OPINIÃO

Trump, som e fúria

Por Zarcillo Barbosa |
| Tempo de leitura: 3 min
O autor é jornalista e articulista do JC

O presidente Donald Trump provocou uma série de ações na Justiça após assinar decreto que proíbe o acesso à cidadania a filhos de imigrantes ou com visto de permanência temporário, que é o caso de estudantes e turistas.

A medida faz parte de suas promessas de campanha que incluem também a exclusão de pessoas transgênicas das Forças Armadas, a imposição de tarifas alfandegárias mais altas, acabar com a guerra da Ucrânia, reduzir impostos e perdoar 1.600 apoiadores já condenados e presos após invadirem e depredarem o Capitólio, em 2021.

Quanto a imposição de aumento das taxas de importação, ainda falta combinar com os chineses, russos e a União Europeia, que podem adotar o princípio da reciprocidade. Com o Brasil, não há o que mexer, mesmo porque a balança comercial com os Estados Unidos está perfeitamente equilibrada, com ligeiro superavit para os americanos.

O mais chocante, por enquanto, é a questão imigratória. A identidade do país foi forjada na imigração. O próprio Trump é descendente de alemães e escoceses. Sua esposa e hoje primeira-dama Melania, é eslovena naturalizada.

Quem vai a Nova York não deixa de visitar a ilha onde se ergue a Estátua da Liberdade. Era a primeira visão que o imigrante que chegava por mar tinha do Novo Mundo, antes de passar por triagem e quarentena na Ilha de Ellis. Ao pé do monumento, existe uma placa em bronze, de 1912, com versos da Emma Lazarus: "Dai-me os vossos cansados, os vossos pobres, as vossas massas encurraladas ansiosas por respirar liberdade". A gigante bronzeada e chamada de "Mãe dos Exilados" - "Do farol de suas mãos brilha um acolhedor abraço universal". A poeta era descendente de judeus sefarditas egressos de Recife, expulsos daqui com os holandeses. Idos do Brasil, eles se estabeleceram na Ilha de Manhattan, compraram o território dos índios algonquianos em 1626, e a denominaram Nova Amsterdã. O hoje maior centro econômico e cultural do mundo custou apenas o correspondente a 25 dólares, pagos em florins holandeses.

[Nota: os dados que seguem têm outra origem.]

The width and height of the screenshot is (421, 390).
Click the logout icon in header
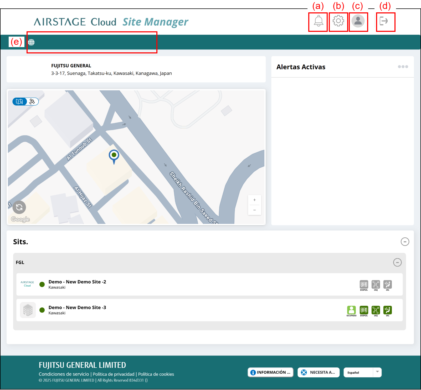[384, 21]
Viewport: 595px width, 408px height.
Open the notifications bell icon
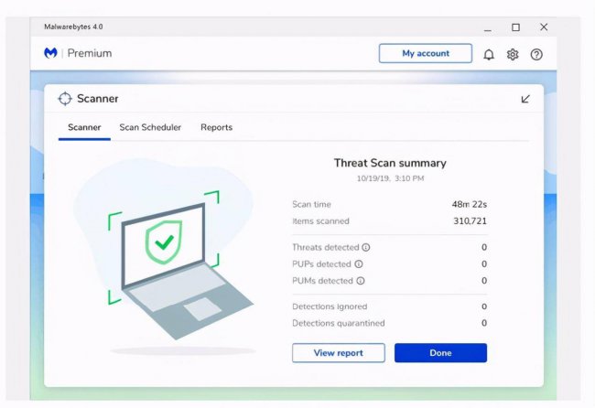pos(489,55)
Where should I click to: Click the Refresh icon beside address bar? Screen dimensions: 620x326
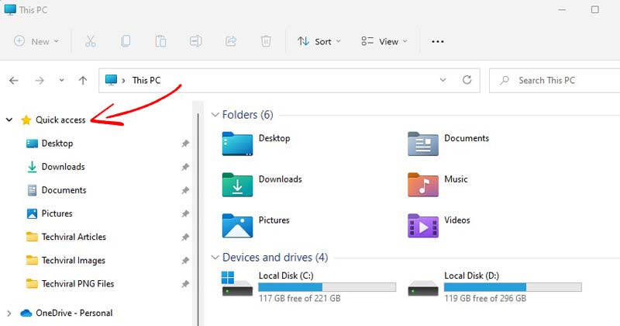(467, 80)
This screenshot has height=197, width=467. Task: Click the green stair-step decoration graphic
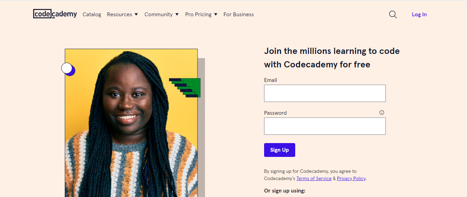(185, 88)
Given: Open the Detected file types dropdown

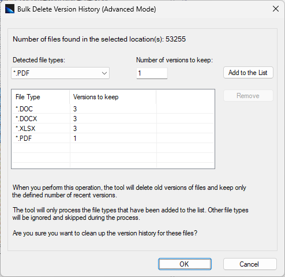Looking at the screenshot, I should click(60, 73).
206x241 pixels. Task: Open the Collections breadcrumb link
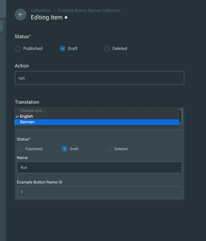point(41,10)
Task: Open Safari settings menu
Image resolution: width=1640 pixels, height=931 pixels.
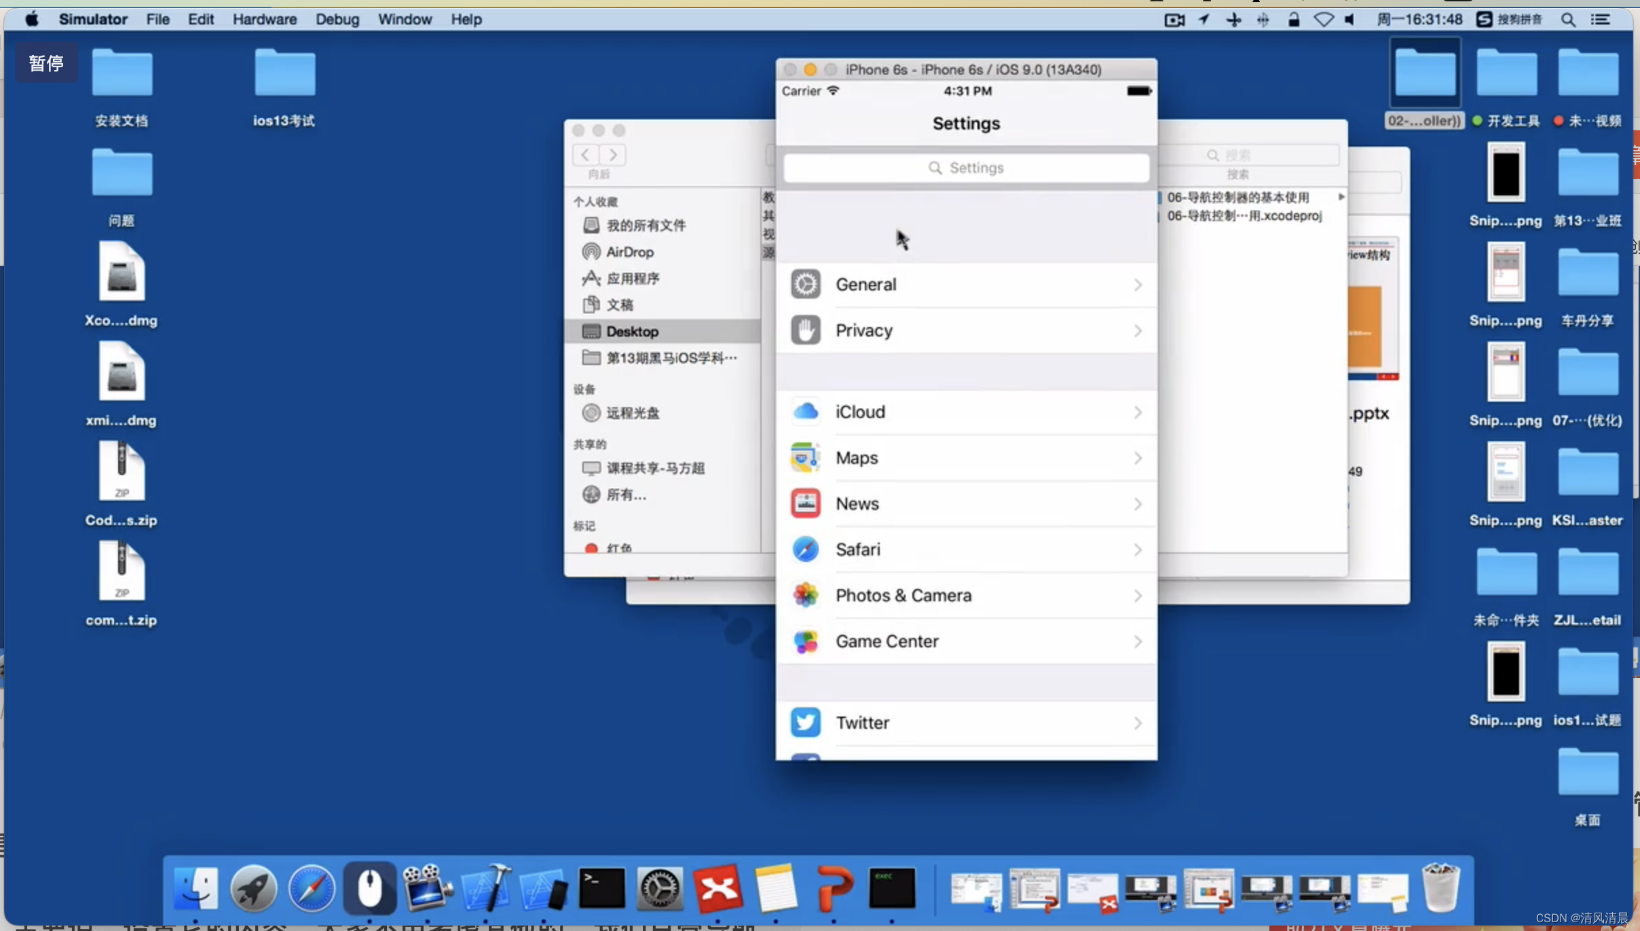Action: pyautogui.click(x=965, y=550)
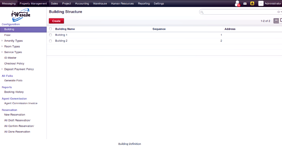This screenshot has width=282, height=149.
Task: Switch to list view icon
Action: coord(276,21)
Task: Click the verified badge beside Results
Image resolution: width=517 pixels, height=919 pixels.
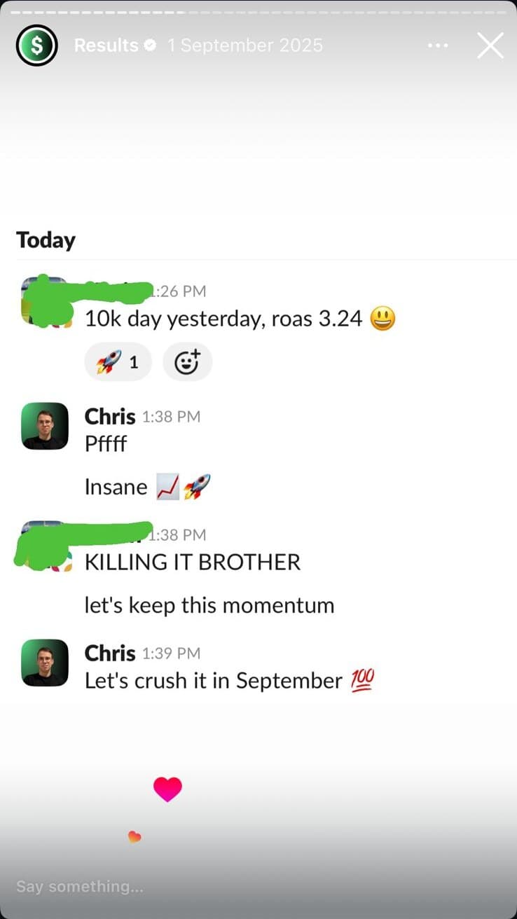Action: tap(149, 45)
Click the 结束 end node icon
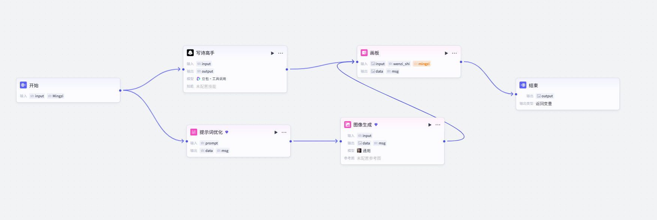The image size is (657, 220). coord(523,85)
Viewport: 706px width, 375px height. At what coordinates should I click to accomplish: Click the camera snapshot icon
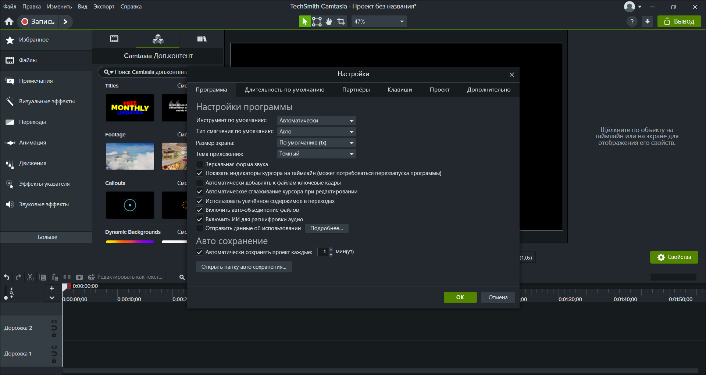tap(79, 277)
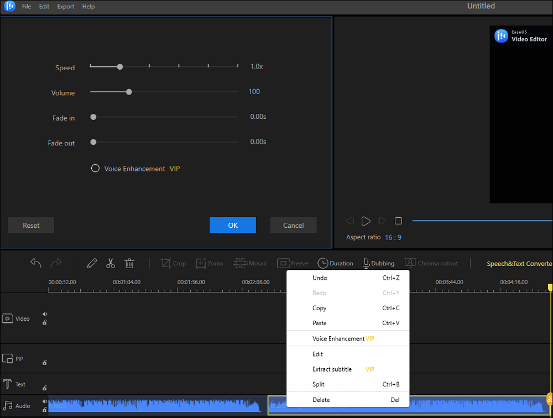Open the File menu
Image resolution: width=553 pixels, height=418 pixels.
(27, 7)
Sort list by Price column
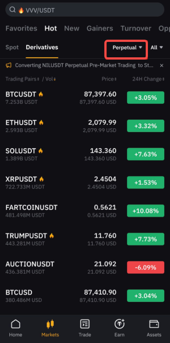Screen dimensions: 170x343 point(109,79)
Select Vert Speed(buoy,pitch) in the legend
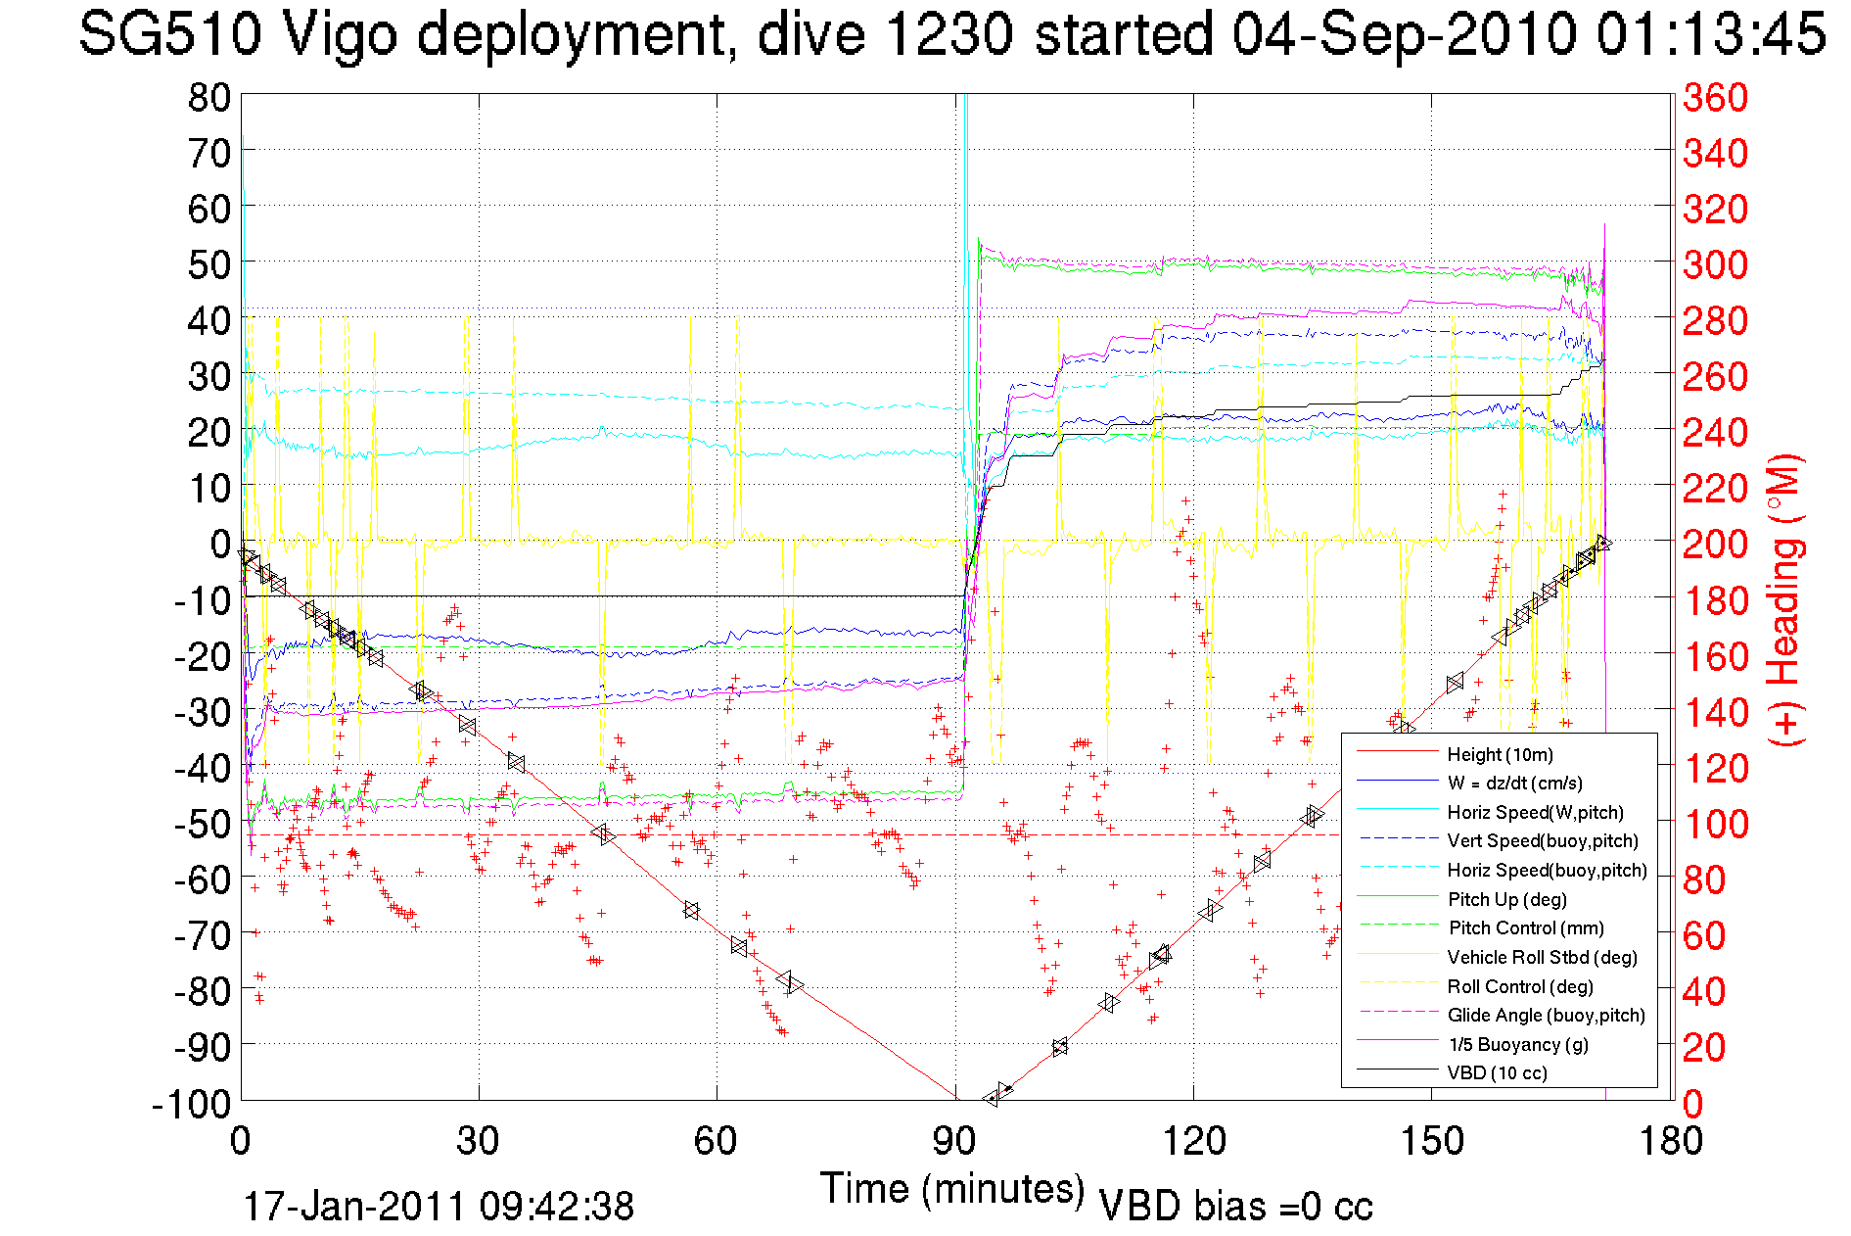Screen dimensions: 1851x1236 point(1542,840)
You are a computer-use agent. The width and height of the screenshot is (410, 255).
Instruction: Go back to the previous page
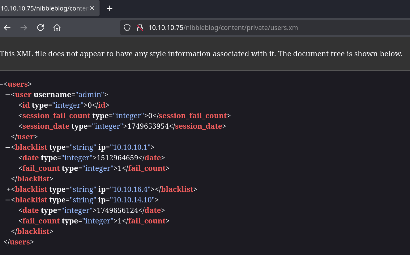7,28
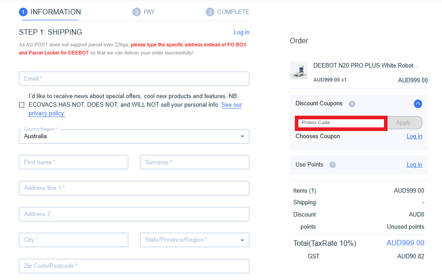The image size is (442, 280).
Task: Tick the newsletter special offers checkbox
Action: [22, 105]

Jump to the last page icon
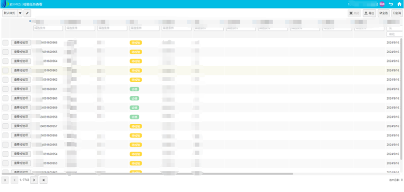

Hoje, 2 milhões de brasileiros vivem nos Estados Unidos, 230 mil em situação irregular e ameaçados de deportação. Nas primeiras horas do governo Trump, mais de 500 imigrantes foram presos, inclusive patrícios nossos. O decreto presidencial foi suspenso temporariamente por um juiz de Seattle. É apenas a primeira batalha de uma guerra envolvendo a questão. A 14º Emenda da Constituição assegura direito à cidadania dos filhos de imigrantes nascidos nos Estados Unidos. Trump defende que quem está "irregular" não gera direitos à descendência.

Como no Brasil, a lei magna norte-americana garante o jus soli (direito de solo), o acesso à cidadania aos nascidos em um território. Independe da nacionalidade dos pais. Contrasta com o jus sanguinis (direito de sangue) das nações europeias. Milhares de brasileiros animam-se a reivindicar cidadanias portuguesa, italiana ou espanhola, atendido o critério de ascendência.

O primeiro "sermão" que Trump levou, pela falta de espírito cristão em sua sanha contra esses desvalidos, veio da bispa episcopal de Washington, Marian Buddle, conhecida pela sua defesa dos Direitos Humanos. Sentado na primeira fila com a esposa, o presidente teve que ouvir: "Em nome de Deus, peço que o senhor tenha misericórdia das pessoas de nosso país que estão assustadas, crianças gays, lésbicas, transexuais e quem não tem documentação adequada para viver aqui. A maioria trabalha, paga impostos, frequenta igrejas, templos, mesquitas e sinagogas. São nossos próximos."

Em um dos clássicos da literatura americana, William Faulkner faz uma crítica violenta ao preconceito racial e à xenofobia na sociedade americana dos anos 1920. O personagem é racista, misógino e preconceituoso. No final do romance, o autor pega uma frase de Macbeth, de Shakespeare: "A vida ...é uma história contada por um idiota, cheia de som e fúria, significando nada".